Most of the people I know who visit America from the UK make a trip to an In-N-Out. Firstly, because they have yet to reach our shores, and secondly, because they make fresh and good quality burgers, with great flavour, that are really very good value. This was my first experience, and I was impressed.

I only learnt about the not-so-secret secret menu after - ask for it Animal style when you place your order and in addition to the standard toppings, you'll get pickles, extra spread, grilled onions, and mustard fried onto each meat patty, for no extra charge.

In-N-Out, Anchorage Shopping Center, 333 Jefferson St, San Francisco, CA 94133

Baked goods royalty

Lots of people told me I had to visit b.patisserie, and it's pretty clear why. It's so good we went twice in the few days we were in SF. Expect Parisian and Viennese-style pastries, sandwiches and coffee with an open kitchen and an almost fully female workforce.

WHAT IS ASKED:
A. Reproduce the passage of the San Francisco food text starting with "Baked goods royalty" and going on through "fully female workforce.", putting "cakes" in place of "pastries".
B. Write a continuation of the San Francisco food text that picks up after its final sentence.

EXTRACTED INFORMATION:
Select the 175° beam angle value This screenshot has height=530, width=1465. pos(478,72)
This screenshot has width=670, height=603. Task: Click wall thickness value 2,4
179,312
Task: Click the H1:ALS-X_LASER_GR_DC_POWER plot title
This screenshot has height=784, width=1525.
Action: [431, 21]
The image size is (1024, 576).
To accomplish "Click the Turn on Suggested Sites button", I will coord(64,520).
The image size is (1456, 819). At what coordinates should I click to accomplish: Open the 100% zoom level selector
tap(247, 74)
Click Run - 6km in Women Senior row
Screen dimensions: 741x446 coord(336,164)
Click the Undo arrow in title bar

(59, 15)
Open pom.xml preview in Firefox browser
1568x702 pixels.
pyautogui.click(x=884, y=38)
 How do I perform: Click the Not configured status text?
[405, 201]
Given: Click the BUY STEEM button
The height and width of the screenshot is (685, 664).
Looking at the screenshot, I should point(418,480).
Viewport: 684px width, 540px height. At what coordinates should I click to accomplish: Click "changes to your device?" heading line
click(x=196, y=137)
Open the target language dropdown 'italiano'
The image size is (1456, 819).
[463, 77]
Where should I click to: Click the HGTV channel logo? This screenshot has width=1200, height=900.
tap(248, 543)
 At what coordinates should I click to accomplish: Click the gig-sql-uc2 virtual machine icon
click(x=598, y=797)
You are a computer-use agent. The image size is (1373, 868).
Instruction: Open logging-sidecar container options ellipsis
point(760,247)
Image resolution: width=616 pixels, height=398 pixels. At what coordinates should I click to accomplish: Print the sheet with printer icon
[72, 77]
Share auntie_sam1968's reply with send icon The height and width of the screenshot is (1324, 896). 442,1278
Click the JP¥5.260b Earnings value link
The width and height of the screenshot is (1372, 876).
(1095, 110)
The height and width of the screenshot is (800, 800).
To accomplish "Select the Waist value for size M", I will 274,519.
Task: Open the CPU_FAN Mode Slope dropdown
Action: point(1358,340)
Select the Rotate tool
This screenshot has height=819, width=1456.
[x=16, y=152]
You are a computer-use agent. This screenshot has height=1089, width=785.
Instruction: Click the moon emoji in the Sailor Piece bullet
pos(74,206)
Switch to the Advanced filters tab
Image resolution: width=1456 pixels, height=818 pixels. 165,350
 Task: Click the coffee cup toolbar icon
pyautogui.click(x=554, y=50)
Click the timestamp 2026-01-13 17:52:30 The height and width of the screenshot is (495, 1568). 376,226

ANSWERS FOR THE TASKS:
A.
Baked goods royalty

Lots of people told me I had to visit b.patisserie, and it's pretty clear why. It's so good we went twice in the few days we were in SF. Expect Parisian and Viennese-style cakes, sandwiches and coffee with an open kitchen and an almost fully female workforce.

B.
They're known for their kouign amann - an uber-buttery and caramelised pastry from Brittany - which I scoffed still warm from the oven with a bit of melted chocolate poured on top. It was pretty busy there on a Sunday afternoon, but I think this may be better than the one I had at Dominique Ansel in New York

b.patisserie, 2821 California St, San Francisco, CA 94115

Unmatched pizza bases

Divisadero Street has a very cool feel about it with loads of great restaurants. Including neighbourhood joint Ragazza serving Neopolitan style thin crust pizza, and a load more. 

Pictured: wild nettles, portobello mushrooms, Olli pancetta, red onion, aged provolone. This was, hands down, the best pizza base I've ever had. Unmatched crispness, almost like it had been deep-fried, but without the grease. Amazing the next day cold too.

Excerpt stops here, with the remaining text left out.